University of Reading Statement On The Future Of BA Theatre, Education & Deaf Studies
Release Date 15 October 2015
The University of Reading has today confirmed it will phase out the BA Theatre, Education and Deaf Studies (TAEDS) by summer 2018, following a detailed, careful review.
The Institute of Education intends to introduce a new BA Education in autumn 2017, for up to 60 students a cohort. This will be a fully inclusive course aimed at those who are interested in education, but do not necessarily wish to become teachers.
The new course would retain TAEDS' in-house expertise and strengths where needed and where there is demand - but the standalone TAEDS course will not accept new undergraduates from this term onwards, following a decision by the University Programme Board today.
All current TAEDS undergraduates will be able to complete their existing course at Reading over the next three years.
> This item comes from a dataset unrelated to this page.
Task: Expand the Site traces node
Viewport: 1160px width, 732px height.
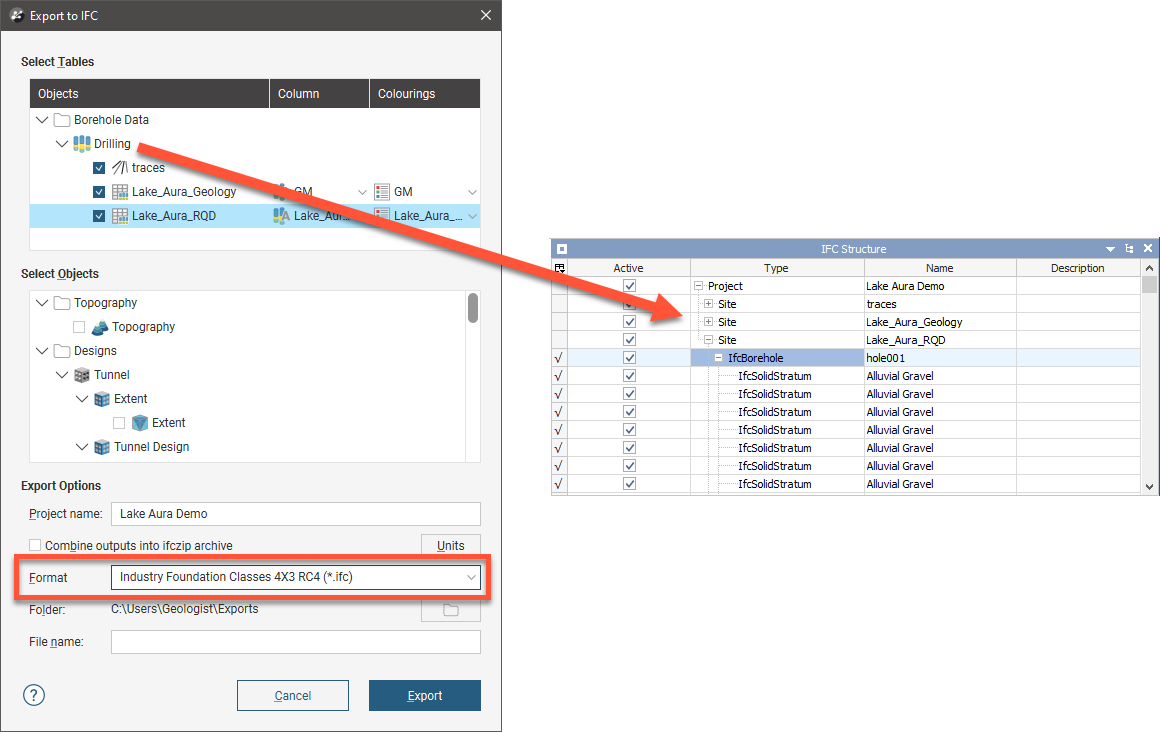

The University does not anticipate that there will redundancies. Decisions on future academic staffing requirements will be made due in course. Staff have been informed about the future of the course today.
TAEDS is a longstanding course that is well regarded within the deaf community but it has faced significant challenges for a number of years, including:
- Low numbers: first year numbers have been under 20 over the past five years and under 10 in the last two years.
- Poor student feedback: for two years, National Student Survey satisfaction feedback for TAEDS has been the lowest of all the undergraduate courses that the University offers - far below other courses with small student cohorts.
- Current curriculum: a detailed internal curriculum review this year, including feedback from students, found concerns when compared to other programmes across the University.
In future, prospective students who would have been suitable for TAEDS will be able to apply to either the new BA Education or the existing Foundation Degree in Children's Development and Learning.
The Institute is considering including a number of optional modules, including possible modules which focus on drama to SEN and disabled children, incorporating existing in-house teaching for sign theatre for deaf and hearing integrated audiences, while offering work placements in mainstream schools, SEN schools and other settings.
The University also intends to retain the British Sign Language module, currently part of TAEDS, with a view to opening it up to a wider cohort of students across the institution.
A University of Reading spokesperson said:
"This is not a decision taken lightly. It is right that the University reviews the strengths and weaknesses of all its courses regularly, given we are operating in a very tough, competitive sector.
"TAEDS is a well-regarded course within the deaf community, with hard-working staff and students. Despite investment and restructuring over the years, it continues to face significant challenges, in particular poor ongoing recruitment.
"All the University's courses are fully inclusive for SEN and non-SEN learners. The proposed new BA Education aims to retain TAEDS' strengths, where there is demand. The University will look to open up the British Sign Language course to far more students across the institution.
"All current TAEDS undergraduates will be able to complete their existing course at Reading over the next three years. We do not anticipate that there will redundancies. We are providing support and advice for students and staff."